» Task details
Wherever the word "magnifier" appears in a line of the data, that line should be copied.

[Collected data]
- - -

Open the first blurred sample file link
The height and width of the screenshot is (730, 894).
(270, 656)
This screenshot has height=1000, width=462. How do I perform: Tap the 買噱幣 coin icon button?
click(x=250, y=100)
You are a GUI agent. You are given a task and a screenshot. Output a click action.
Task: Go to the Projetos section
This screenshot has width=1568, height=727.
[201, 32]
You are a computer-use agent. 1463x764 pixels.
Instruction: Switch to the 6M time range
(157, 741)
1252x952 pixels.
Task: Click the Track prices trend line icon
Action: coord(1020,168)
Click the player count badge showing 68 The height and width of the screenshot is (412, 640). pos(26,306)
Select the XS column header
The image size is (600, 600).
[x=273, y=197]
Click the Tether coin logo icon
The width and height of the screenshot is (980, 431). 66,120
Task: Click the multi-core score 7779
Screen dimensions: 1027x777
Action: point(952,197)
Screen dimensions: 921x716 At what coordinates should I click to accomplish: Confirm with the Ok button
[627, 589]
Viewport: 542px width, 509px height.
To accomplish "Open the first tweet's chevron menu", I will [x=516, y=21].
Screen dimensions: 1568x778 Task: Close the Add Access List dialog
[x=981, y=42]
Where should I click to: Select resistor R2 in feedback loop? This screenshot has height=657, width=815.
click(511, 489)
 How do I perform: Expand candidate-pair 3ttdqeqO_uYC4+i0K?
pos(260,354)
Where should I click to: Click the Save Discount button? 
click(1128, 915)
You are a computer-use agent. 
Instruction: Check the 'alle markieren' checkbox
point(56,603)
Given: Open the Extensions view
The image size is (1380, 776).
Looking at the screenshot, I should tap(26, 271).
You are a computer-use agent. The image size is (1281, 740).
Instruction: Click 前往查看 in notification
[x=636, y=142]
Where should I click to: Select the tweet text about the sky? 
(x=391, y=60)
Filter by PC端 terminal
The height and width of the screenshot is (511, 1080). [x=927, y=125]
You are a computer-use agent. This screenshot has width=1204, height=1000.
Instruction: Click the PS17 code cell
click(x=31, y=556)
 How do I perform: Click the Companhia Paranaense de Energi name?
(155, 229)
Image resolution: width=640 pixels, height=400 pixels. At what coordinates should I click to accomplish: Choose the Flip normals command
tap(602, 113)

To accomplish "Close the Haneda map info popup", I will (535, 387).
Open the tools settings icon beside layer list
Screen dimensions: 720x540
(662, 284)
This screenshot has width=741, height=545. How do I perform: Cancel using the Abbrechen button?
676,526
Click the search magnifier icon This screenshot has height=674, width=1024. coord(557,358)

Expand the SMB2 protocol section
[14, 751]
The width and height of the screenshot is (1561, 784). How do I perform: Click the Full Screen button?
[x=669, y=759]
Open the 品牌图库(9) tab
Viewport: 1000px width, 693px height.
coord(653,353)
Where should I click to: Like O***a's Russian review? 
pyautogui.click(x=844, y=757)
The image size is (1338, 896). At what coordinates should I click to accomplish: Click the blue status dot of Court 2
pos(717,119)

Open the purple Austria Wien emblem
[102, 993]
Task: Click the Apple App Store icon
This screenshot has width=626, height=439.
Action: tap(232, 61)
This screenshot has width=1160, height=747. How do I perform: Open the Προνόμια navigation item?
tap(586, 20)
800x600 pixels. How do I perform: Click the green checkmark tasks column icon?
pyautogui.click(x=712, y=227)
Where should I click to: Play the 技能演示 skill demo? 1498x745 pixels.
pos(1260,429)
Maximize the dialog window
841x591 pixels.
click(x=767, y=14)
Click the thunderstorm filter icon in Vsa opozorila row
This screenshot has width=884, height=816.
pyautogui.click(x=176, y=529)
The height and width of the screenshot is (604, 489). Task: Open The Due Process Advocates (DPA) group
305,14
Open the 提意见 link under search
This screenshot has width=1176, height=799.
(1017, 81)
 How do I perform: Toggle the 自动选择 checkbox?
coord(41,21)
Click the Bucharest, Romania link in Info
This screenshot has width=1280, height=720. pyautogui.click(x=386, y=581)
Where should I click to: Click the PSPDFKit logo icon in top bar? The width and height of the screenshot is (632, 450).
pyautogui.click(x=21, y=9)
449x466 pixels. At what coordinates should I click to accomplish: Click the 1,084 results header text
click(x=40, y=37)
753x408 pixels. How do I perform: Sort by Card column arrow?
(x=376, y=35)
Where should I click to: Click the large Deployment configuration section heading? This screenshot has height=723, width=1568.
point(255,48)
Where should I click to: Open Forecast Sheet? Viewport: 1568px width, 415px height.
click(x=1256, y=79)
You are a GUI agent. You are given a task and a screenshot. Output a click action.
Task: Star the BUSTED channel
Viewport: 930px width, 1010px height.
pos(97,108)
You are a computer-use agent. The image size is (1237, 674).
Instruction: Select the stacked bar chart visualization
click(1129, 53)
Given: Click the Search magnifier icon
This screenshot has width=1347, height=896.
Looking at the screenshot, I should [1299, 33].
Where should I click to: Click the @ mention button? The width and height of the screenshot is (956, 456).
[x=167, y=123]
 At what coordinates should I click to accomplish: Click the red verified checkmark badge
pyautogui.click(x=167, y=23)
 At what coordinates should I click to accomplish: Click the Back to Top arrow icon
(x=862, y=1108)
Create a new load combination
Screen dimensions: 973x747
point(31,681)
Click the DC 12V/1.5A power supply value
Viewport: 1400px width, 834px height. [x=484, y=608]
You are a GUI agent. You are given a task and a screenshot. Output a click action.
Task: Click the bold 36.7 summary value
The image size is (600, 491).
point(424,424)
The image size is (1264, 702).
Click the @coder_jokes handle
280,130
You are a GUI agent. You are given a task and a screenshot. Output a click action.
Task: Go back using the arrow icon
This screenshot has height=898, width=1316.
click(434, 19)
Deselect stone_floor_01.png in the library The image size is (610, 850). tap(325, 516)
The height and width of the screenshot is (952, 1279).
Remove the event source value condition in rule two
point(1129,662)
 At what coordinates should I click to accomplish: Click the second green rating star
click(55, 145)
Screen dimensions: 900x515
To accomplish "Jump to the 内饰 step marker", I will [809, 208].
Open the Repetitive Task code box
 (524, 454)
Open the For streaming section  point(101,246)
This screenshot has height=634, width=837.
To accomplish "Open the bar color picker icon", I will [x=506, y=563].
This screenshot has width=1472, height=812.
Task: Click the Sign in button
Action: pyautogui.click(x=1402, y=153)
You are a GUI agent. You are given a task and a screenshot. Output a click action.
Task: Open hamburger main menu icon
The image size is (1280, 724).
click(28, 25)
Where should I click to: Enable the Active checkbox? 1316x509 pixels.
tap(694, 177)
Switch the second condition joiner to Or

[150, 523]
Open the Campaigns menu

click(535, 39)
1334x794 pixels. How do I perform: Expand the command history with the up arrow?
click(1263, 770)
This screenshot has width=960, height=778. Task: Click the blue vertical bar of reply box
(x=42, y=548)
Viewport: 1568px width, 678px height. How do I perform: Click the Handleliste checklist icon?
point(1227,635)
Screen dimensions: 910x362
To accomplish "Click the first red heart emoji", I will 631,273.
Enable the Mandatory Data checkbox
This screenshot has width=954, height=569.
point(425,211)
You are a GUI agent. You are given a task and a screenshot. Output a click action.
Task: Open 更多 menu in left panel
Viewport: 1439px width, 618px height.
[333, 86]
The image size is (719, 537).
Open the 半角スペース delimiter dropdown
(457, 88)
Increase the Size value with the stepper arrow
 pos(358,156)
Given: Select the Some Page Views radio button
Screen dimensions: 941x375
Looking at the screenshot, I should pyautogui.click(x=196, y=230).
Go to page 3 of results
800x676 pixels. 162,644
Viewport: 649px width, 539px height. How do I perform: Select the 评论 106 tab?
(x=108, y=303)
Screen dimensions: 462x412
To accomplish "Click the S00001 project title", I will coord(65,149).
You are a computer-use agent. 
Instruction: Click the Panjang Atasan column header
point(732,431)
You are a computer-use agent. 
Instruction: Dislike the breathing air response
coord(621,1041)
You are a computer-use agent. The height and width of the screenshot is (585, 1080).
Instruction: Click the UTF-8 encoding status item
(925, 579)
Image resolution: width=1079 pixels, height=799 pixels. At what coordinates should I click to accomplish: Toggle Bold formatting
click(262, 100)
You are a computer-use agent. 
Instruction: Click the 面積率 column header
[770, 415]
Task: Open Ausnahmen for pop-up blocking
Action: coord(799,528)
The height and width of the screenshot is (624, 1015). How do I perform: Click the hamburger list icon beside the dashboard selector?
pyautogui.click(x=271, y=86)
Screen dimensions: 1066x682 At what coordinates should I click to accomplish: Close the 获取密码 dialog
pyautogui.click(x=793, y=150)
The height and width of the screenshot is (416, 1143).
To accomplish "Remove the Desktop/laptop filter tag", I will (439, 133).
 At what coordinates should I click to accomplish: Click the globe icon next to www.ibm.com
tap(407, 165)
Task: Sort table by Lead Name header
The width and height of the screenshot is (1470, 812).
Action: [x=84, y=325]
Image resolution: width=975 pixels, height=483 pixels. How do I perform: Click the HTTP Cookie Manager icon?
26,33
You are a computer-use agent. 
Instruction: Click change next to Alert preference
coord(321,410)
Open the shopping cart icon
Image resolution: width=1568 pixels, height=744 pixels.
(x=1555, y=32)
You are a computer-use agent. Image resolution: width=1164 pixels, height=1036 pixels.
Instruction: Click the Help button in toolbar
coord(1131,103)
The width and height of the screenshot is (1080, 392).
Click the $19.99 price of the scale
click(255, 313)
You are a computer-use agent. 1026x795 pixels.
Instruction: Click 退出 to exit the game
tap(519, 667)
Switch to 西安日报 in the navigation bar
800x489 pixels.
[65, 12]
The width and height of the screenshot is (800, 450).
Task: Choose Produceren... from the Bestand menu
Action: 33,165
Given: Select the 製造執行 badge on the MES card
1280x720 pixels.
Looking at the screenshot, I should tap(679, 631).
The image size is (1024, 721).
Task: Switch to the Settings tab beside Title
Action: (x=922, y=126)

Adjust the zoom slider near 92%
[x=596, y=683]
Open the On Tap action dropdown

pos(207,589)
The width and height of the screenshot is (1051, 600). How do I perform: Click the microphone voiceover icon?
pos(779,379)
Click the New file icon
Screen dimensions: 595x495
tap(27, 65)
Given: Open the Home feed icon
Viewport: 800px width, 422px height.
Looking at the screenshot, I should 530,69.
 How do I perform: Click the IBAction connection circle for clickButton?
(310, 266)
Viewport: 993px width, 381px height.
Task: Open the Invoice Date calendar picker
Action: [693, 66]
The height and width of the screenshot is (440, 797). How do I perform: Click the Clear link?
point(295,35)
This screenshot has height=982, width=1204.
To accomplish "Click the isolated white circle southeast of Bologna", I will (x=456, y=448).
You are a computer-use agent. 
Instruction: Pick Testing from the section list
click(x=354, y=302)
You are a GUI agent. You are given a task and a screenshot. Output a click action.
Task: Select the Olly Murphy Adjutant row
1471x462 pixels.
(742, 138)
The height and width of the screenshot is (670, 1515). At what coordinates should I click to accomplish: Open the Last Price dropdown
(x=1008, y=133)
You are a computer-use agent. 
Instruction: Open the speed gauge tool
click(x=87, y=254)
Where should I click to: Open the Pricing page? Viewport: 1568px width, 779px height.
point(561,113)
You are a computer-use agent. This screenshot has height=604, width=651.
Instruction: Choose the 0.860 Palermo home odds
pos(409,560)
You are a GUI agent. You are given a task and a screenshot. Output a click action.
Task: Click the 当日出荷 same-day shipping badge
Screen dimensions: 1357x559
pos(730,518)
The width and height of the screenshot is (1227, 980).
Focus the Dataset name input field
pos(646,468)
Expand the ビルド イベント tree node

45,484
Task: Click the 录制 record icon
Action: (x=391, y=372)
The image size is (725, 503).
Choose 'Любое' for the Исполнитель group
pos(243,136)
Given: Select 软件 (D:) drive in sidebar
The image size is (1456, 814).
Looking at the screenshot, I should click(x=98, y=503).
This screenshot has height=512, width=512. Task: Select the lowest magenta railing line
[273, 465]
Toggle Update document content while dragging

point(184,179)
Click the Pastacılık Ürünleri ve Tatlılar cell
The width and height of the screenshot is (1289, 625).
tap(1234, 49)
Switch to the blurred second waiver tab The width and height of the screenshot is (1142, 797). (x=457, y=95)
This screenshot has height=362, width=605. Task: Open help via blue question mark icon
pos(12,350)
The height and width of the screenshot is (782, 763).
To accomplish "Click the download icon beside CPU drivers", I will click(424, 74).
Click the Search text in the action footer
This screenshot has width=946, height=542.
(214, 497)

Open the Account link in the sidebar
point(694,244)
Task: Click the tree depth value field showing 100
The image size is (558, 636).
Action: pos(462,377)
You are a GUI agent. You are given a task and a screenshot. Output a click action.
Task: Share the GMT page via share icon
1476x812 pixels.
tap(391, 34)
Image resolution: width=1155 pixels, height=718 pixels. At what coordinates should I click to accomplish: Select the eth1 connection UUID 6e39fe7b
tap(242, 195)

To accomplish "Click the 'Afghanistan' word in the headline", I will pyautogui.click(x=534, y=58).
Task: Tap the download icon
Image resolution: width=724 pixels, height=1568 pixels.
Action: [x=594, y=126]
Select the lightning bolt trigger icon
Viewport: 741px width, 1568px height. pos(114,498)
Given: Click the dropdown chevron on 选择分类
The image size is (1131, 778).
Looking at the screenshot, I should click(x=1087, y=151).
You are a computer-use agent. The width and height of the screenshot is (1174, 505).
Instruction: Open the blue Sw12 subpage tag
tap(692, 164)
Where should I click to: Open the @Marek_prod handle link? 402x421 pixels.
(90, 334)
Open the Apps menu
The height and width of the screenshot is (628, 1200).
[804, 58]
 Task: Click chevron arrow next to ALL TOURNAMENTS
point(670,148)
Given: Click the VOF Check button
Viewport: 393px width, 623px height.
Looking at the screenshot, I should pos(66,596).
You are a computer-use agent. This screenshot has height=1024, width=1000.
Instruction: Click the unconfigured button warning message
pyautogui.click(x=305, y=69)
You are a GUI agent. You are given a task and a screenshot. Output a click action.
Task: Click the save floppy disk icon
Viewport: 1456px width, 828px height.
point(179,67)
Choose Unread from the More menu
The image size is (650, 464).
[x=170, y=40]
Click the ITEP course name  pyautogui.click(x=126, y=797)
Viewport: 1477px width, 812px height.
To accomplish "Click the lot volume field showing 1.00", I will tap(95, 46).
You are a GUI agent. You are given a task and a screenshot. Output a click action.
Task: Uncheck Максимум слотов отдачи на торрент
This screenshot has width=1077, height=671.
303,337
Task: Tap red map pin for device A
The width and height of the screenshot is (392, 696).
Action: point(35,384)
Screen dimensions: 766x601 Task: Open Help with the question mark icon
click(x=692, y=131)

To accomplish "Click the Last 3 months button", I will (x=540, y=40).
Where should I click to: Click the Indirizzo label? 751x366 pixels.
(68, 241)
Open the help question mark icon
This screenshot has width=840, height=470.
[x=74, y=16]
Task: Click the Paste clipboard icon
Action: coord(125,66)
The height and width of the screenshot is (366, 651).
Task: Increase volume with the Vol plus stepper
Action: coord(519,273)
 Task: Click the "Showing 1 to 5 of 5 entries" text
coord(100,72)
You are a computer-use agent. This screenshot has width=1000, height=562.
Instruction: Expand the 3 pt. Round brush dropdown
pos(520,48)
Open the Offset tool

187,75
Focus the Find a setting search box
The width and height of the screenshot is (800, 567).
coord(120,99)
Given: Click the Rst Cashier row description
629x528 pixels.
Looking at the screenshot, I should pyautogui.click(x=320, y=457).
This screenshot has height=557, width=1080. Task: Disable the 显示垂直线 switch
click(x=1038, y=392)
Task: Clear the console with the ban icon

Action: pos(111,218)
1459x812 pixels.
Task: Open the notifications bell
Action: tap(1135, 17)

- - -

» Solution for this exercise
Click the search magnifier icon This screenshot has height=674, width=1024. coord(557,358)
Given: Click the Search magnifier icon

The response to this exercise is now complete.